DRAFT: Making a simple interpreter from scratch, part 1: How do we make sense of words?
(This is part 1 of my series on making an interpreter from scratch. For part 0, click here.)
Before I took my first compilers course, I was curious about making programming languages, but just couldn't imagine how you would make a language with a robust syntax like the serious programming languages. I would try to make languages which work based on splitting the program on whitespace and treating whitespace-separated words as "tokens", with hacks to work around constructs which consist of multiple words. The most complete of those projects is a language I called Shoelips.
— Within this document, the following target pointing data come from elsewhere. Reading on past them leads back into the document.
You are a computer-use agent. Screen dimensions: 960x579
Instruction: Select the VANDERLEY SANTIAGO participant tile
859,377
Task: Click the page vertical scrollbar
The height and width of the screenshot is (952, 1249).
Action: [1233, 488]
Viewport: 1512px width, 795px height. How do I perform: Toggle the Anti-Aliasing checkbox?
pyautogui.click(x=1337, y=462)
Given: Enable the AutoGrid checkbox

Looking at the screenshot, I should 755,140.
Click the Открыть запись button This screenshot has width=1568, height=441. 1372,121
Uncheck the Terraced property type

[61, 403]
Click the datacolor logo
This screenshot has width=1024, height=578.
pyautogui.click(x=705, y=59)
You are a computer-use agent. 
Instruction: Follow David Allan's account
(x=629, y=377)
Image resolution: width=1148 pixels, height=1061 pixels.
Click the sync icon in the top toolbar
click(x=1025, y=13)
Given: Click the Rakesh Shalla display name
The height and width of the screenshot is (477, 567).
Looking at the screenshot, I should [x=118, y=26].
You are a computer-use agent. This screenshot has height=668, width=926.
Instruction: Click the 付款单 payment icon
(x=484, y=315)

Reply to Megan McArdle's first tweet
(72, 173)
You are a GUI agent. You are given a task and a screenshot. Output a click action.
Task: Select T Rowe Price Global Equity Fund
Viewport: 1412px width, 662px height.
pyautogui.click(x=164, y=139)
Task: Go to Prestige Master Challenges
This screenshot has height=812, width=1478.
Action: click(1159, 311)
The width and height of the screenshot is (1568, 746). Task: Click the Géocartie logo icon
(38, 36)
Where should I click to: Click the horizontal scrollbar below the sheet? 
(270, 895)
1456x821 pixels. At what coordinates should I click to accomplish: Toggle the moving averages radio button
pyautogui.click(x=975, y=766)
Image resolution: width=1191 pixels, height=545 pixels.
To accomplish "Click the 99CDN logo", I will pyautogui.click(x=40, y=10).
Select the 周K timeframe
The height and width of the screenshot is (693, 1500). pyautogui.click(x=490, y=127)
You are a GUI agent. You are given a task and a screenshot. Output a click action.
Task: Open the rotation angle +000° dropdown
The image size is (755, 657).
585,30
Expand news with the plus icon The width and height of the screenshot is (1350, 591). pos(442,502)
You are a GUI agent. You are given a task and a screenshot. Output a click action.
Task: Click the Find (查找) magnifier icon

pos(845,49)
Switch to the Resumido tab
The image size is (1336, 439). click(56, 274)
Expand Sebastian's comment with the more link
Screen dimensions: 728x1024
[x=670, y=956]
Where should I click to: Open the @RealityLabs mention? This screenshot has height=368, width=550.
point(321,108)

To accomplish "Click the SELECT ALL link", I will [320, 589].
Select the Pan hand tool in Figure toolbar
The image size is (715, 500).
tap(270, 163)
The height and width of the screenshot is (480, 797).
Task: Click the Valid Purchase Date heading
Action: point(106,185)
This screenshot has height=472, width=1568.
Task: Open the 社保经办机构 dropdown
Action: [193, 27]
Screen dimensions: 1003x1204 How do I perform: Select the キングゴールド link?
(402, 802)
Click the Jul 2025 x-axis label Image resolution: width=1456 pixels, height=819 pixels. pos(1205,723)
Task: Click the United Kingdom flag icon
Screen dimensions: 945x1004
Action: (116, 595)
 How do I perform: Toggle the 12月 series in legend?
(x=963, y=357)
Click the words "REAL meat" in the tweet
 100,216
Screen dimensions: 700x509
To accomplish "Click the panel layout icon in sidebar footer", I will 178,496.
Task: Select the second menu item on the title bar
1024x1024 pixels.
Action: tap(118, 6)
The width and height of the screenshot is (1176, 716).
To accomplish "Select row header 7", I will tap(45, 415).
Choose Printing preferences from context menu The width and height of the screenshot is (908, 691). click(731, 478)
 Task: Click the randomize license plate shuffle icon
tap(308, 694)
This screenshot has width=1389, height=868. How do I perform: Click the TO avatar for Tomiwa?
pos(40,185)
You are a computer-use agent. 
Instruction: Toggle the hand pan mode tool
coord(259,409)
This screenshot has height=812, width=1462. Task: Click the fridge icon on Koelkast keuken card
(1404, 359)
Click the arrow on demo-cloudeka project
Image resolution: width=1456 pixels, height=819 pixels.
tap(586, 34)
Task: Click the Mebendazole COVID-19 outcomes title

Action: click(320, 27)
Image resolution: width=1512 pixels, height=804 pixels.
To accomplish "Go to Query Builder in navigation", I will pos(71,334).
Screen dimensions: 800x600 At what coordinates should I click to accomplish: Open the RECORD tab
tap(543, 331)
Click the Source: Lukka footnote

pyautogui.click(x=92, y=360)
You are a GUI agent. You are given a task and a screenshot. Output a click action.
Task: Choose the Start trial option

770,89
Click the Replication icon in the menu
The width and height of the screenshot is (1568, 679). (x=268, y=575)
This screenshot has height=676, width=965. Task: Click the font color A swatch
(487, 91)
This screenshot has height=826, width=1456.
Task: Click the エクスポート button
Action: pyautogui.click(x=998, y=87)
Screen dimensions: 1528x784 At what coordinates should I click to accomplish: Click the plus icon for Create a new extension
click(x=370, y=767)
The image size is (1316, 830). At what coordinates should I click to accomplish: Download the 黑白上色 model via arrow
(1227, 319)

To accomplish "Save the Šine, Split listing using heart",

Well, it turns out that once you know what to do, it's surprisingly easy to at least imagine how we can start to turn our text into some kind of structured data. All we need to do is to split our string into tokens, but, like, intelligently (also called lexical analysis or tokenization).
We just need to take a string like this:
sum = + 50 (- 33 10)
and turn it into a series of tokens like this:
identifier{sum} equals identifier{+} number{50}
open-paren identifier{-} number{33} number{10} close-paren
Once we have done that, we can start parsing; for example, we can say that when
we're looking for an expression, an identifier
token followed by an equals
token
means that we should start parsing the expression as an assignment.
Tokens
The very first thing we're going to have to figure out is what kinds of tokens we want. I have chosen this list of tokens: string literal, number literal, open paren, close paren, open brace, close brace, open bracket, close bracket, newline, semicolon, colon, equals, exclamation mark, dot, end-of-file, and error. The end-of-file token will only appear at the end of the input stream, and the error token will signal that there's some issue with the input which prevents us from tokenizing further.
src/token.h:
enum felt_token_kind {
FELT_TOKEN_STRING_LITERAL,
FELT_TOKEN_NUMBER_LITERAL,
FELT_TOKEN_IDENTIFIER,
FELT_TOKEN_OPEN_PAREN,
FELT_TOKEN_CLOSE_PAREN,
FELT_TOKEN_OPEN_BRACE,
FELT_TOKEN_CLOSE_BRACE,
FELT_TOKEN_OPEN_BRACKET,
FELT_TOKEN_CLOSE_BRACKET,
FELT_TOKEN_NEWLINE,
FELT_TOKEN_SEMICOLON,
FELT_TOKEN_COLON,
FELT_TOKEN_EQUALS,
FELT_TOKEN_EXCLAMATION_MARK,
FELT_TOKEN_DOT,
FELT_TOKEN_EOF,
FELT_TOKEN_ERROR,
FELT_TOKEN_COUNT,
};
extern const char *felt_token_kind_names[];
That felt_token_kind_names
array is an array which just maps a token kind to
a string representation for nicer error messages. I won't include it here, but
it's defined in
token.c.
Any particular token will need to know what kind of token it is, its line and column number (for error messages), and in the case of string litrals, number literals and identifiers, some content.
src/token.h:
struct felt_token {
enum felt_token_kind kind;
int line, column;
union {
double number;
char *string;
} content;
};
void felt_token_free(struct felt_token *tok);
Since this is C, we need to think about memory management. For tokens, the
convention will be that identifier tokens and string literal tokens
will set their content.string
property to some dynamically allocated
buffer, and felt_token_free
will free that buffer. For all other kinds of
token, no dynamic memory is necessary.
Reading input
Before we can start tokenizing user input, we have to read user input. I won't
bore you with the details, but I made a felt_input_stream
which lets us read
user input byte by byte from either a C string or a file. Here's the interface:
src/input-stream.h:
struct felt_input_stream {
/* ... */
int line, column;
};
void felt_input_stream_init_string(struct felt_input_stream *stream, const char *str);
void felt_input_stream_init_file(struct felt_input_stream *stream, FILE *f);
// Peek the next character, but don't consume it.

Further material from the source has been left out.